#### EXERCISE TASKS
**A.** According to the post on policing and disability, what percentage of individuals subject to police use of force are people with disabilities?
**B.** Write the next part of the post on policing and disability, starting after its last sentence.

#AdvocacyMatters: On Intersections and Injustice
October 15, 2021 / #AdvocacyMatters
Last week, Dayton Police released body camera video of an incident from late September where a Black man with paraplegia was dragged out of his vehicle by officers during a routine traffic stop. In the video, the man can be heard repeatedly telling officers that he is paralyzed and is unable to exit the car. After a police supervisor is called to the scene, the man is seen being grabbed by the hair and arm. Despite again notifying police that he is paralyzed and that officers are hurting him, he is dragged out of the car onto the ground.
Last fall Disability Rights Ohio released Policing and Racial Injustice: A Disability Rights Perspective, a policy report examining the ways police use of force has disproportionately impacted people with disabilities. Our research indicated that people with disabilities are more likely to be victims of police brutality. Despite representing only 20 percent of the population, those with disabilities make up 30 to 50 percent of individuals subject to police use of force. It is estimated that one-third to one-half of people killed by police are people with disabilities. Additionally, the risk of being subjected to police violence increases as disability intersects with race, class, gender, and LGBTQ+ status.

Dataset excerpts
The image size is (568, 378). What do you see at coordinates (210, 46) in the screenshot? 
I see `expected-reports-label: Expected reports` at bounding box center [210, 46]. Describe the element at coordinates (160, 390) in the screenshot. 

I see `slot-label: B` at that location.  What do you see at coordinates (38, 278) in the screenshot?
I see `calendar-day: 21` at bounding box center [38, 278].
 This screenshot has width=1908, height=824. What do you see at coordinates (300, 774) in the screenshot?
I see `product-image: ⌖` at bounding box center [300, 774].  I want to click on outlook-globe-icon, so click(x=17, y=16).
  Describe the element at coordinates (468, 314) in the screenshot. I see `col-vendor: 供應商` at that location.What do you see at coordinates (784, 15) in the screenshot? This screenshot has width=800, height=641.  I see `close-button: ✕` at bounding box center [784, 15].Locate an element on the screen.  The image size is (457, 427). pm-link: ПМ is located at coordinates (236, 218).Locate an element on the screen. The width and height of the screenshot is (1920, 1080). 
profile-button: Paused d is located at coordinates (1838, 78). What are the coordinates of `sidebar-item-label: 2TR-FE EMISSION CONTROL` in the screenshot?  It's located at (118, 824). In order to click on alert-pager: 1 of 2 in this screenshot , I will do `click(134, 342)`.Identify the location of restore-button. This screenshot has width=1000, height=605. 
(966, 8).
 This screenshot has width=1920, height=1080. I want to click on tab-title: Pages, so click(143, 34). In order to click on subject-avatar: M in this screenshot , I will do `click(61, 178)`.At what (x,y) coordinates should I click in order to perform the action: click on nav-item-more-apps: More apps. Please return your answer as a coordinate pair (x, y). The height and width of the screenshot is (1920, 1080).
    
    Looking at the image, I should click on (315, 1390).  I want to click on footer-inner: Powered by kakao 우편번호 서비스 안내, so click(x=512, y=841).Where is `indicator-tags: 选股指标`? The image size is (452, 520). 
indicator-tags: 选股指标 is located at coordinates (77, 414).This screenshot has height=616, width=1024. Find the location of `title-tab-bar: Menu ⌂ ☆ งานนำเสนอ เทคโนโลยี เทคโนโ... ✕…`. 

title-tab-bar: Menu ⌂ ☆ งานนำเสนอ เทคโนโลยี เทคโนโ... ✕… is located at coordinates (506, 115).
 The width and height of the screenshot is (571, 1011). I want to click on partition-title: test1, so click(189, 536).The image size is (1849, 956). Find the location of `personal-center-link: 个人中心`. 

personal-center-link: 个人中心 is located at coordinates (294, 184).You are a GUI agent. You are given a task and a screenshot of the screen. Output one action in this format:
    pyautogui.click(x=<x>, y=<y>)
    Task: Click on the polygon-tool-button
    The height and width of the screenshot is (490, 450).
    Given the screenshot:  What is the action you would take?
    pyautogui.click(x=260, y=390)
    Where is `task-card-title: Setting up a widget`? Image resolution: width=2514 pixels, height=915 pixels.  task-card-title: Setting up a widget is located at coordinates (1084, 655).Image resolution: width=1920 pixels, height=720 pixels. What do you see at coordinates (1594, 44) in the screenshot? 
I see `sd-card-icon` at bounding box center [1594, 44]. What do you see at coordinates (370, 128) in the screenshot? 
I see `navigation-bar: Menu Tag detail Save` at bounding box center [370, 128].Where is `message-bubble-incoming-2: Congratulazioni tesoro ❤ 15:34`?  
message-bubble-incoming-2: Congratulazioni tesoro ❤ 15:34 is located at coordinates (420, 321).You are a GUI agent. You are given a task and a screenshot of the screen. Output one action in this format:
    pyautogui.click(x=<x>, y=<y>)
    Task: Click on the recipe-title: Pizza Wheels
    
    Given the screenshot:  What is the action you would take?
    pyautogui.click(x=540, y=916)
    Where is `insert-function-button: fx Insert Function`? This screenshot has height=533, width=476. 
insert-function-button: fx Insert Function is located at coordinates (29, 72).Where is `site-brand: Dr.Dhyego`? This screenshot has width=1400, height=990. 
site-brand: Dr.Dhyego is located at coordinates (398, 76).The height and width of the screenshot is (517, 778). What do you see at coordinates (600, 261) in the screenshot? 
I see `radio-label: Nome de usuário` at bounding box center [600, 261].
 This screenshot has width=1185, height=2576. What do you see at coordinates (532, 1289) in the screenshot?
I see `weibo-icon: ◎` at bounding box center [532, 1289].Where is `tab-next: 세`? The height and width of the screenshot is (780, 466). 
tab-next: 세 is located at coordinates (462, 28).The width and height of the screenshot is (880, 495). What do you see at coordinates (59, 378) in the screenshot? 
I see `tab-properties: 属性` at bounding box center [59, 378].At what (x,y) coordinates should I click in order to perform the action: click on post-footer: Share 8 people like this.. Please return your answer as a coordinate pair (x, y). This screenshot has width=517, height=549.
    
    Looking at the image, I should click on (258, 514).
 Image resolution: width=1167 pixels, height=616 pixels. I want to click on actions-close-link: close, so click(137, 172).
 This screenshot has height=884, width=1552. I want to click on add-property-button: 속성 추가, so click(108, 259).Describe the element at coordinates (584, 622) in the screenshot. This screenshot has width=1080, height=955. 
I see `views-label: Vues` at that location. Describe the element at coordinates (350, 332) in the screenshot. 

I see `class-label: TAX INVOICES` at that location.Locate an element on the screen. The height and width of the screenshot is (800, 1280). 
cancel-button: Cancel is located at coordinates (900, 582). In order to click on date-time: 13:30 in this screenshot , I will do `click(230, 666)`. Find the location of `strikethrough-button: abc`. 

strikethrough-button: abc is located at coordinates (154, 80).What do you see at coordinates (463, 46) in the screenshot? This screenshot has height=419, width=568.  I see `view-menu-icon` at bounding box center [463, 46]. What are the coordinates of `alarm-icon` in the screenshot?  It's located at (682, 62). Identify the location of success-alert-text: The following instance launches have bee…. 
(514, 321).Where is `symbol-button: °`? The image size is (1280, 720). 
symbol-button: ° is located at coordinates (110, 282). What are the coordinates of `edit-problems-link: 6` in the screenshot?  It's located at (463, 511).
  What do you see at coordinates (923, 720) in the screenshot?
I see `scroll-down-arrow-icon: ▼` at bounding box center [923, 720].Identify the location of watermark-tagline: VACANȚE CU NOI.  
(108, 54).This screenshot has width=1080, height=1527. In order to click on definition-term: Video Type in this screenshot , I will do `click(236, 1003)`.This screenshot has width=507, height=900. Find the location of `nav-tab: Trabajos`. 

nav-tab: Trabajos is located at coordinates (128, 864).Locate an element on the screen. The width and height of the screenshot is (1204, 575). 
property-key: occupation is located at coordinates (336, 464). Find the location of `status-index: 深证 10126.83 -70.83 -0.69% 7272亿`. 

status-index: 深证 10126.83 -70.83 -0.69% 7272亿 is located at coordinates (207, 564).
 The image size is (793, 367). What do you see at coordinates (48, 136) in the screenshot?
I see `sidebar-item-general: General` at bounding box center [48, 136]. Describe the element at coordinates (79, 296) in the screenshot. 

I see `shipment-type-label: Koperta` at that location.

#### ANSWER LIST
**A.** 30 to 50 percent.

**B.**
As important as this reporting was in elevating the issue and creating discussion, our work didn’t end there. Our just-announced 2022 Goals and Objectives reaffirmed this commitment to continue recognizing how racial justice and disability rights intersect particularly during law enforcement interactions and in involvement in the criminal justice system. Our mission may be to advocate for the human, civil and legal rights of Ohioans with disabilities, but we understand that this work does not happen in a vacuum. We know that the intersection of race and disability impacts our clients. Our mission, our vision and our strategic direction is about equality, freedom from discrimination, and empowering the voices of those who are frequently not valued or listened to. Where race and disability intersect, more acknowledgement, advocacy, and awareness is needed… and because #AdvocacyMatters, our work is pressing on.